Agentic AI has become the phrase everyone is trying to wrap their arms around. It’s showing up in vendor messaging, conference sessions, board slides — you name it. And yet, for many people actually running security programs, the definition shifts depending on who you’re talking to. Sometimes it refers to basic enrichment steps. Other times it suggests something much closer to independent decision-making.
In that fog, security leaders are trying to sort out a basic question: where does agentic AI actually make a meaningful difference, and where is it just a new label on familiar automation?
At its core, agentic AI represents a move away from rigid, step-by-step playbooks toward systems that can interpret context, adjust their approach and manage multi-stage tasks. That’s a significant jump, and it explains why enthusiasm and discomfort tend to appear in the same conversation. It’s easy to say “let the system handle it.” It’s harder to hand over real responsibility without confidence in how the decisions are being made.
Why “Controlled Autonomy” Matters
That tension came up in a recent discussion I had with Cyware executives while they walked through their AI Fabric approach. They echoed something I hear often from CISOs: security teams don’t need theatrics; they need help with the work already crushing them.
Patrick Vandenberg put it in direct terms: “There’s a lot of excitement, but our customers need pragmatic support for the problems they have today.” Most environments contain years of technical debt, siloed tools and tribal processes. Autonomy has to live inside that reality.
A more workable path is controlled autonomy: systems that can collect signals, validate assumptions and automate portions of a workflow without drifting into black-box territory. In practice, that means the AI can move work forward but still operates inside rules the organization understands.
Digital Teammates, Not Replacements
The appeal is obvious. Security teams don’t have the option of hiring their way out of alert overload. Telemetry keeps expanding, and analysts have to make triage decisions they wish they didn’t have to make. In that world, it makes sense to treat AI agents as the digital equivalent of support staff — specialists who take on defined responsibilities so humans can focus on judgment, not logistics.
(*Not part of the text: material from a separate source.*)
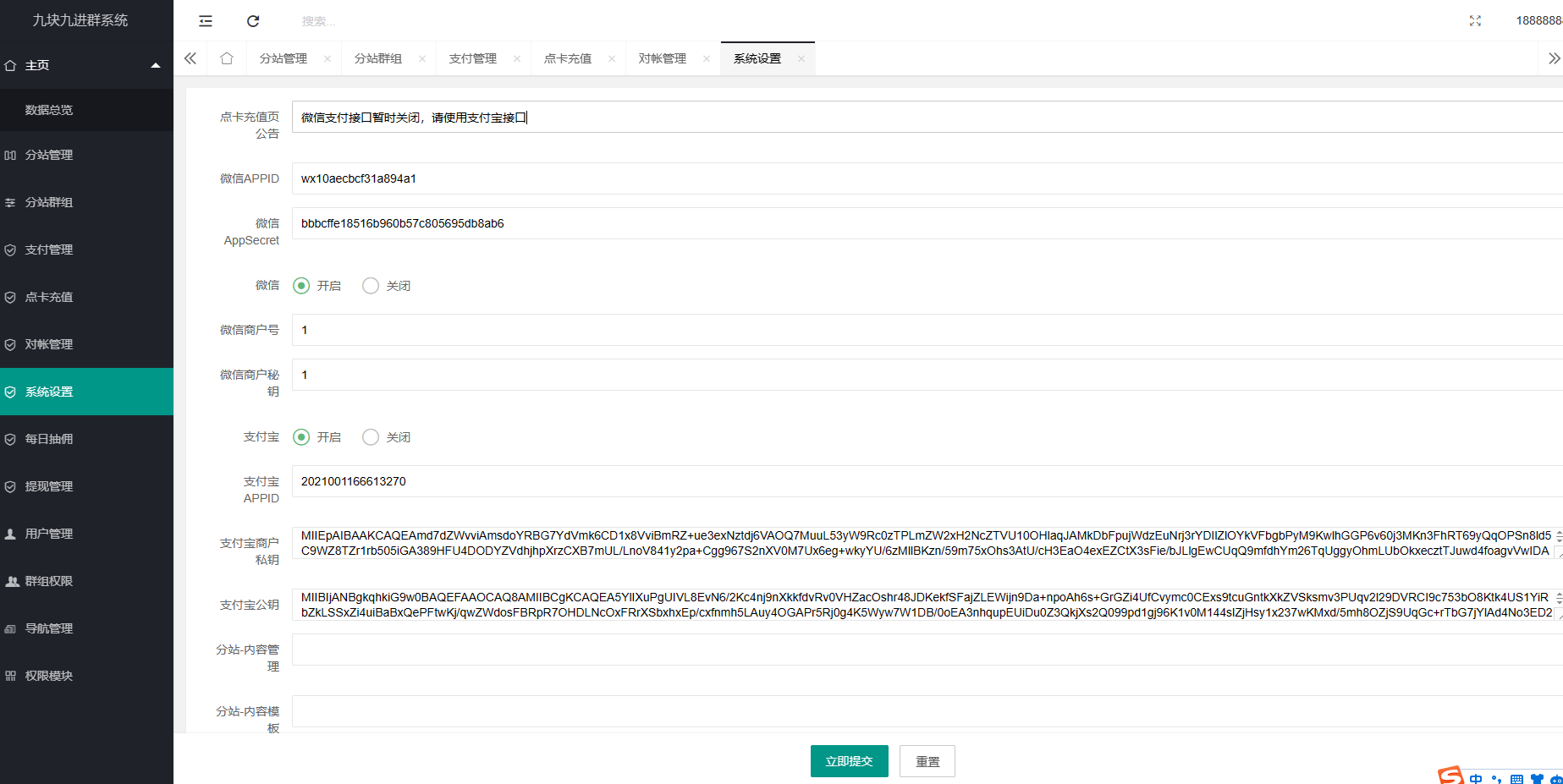Select 开启 radio for 微信

tap(301, 286)
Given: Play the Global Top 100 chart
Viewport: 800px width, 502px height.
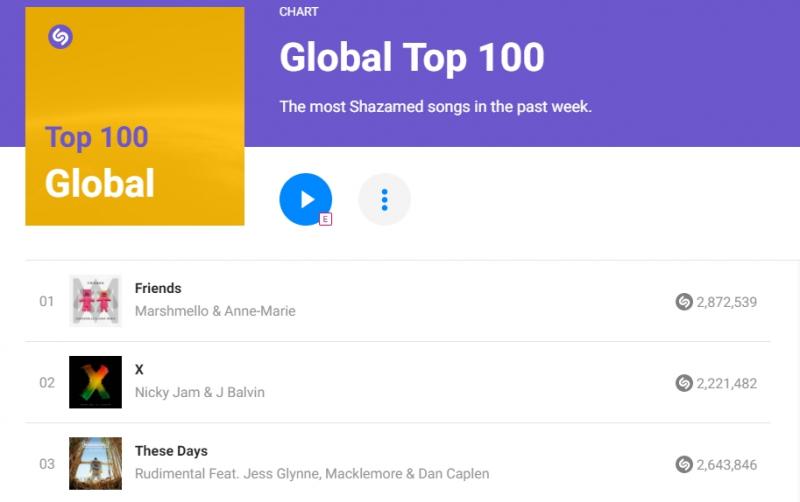Looking at the screenshot, I should click(x=305, y=199).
Cyware’s Sachin Jade described the adoption curve this way: “In the beginning, people want everything to come to them for review. But as time goes by, they don’t want to babysit it. They want the agent to learn, and they want to step in only when it matters.” That tracks with what many teams experience. Oversight comes first, and trust is slowly earned over time as confidence builds.
It also helps to be realistic about what AI is: probabilistic. Not flawless. Not omniscient. But if it can reduce noise, speed up routine checks, stitch together clues across tools and present analysts with clearer decisions, it doesn’t need to be perfect to be valuable.
Building Workflows That Don’t Collapse Under Speed
Agentic AI amplifies whatever structure you already have — good or bad. That’s why transparency and policy boundaries matter. Teams need visibility into why a system recommended an action or escalated an event. They also need workflows that account for drift, dead ends and incomplete data. Without that foundation, autonomy just gives you the same problems, faster.
But when the foundation is there, the upside can be significant. Agentic systems can push work forward while analysts sleep. Intelligence feeds tie directly into triage steps. Investigation tasks chain together without someone manually copying data between tools. And response recommendations arrive with meaningful context rather than smartphone notification at 2 a.m.
It enables security teams to reduce the amount of low-value work that prevents them from doing the job they’re actually hired to do.
A Different Pace for Security Operations
That’s the part of agentic AI that’s most interesting to me. If implemented well, it changes the tempo of security operations. Instead of a stop-start cycle — triage today, analysis tomorrow, response sometime after that — you get a more continuous workflow.
Security has been trying to reach that kind of operating model for years. Agentic AI doesn’t guarantee it, but it makes it more attainable — as long as organizations approach it with clear expectations and the right level of scrutiny.
The goal isn’t perfection. The goal is progress. If we get this right, agentic AI won’t shrink the analyst’s role. It will expand their reach, sharpen their decisions and help teams finally keep pace with the environments they’re responsible for defending.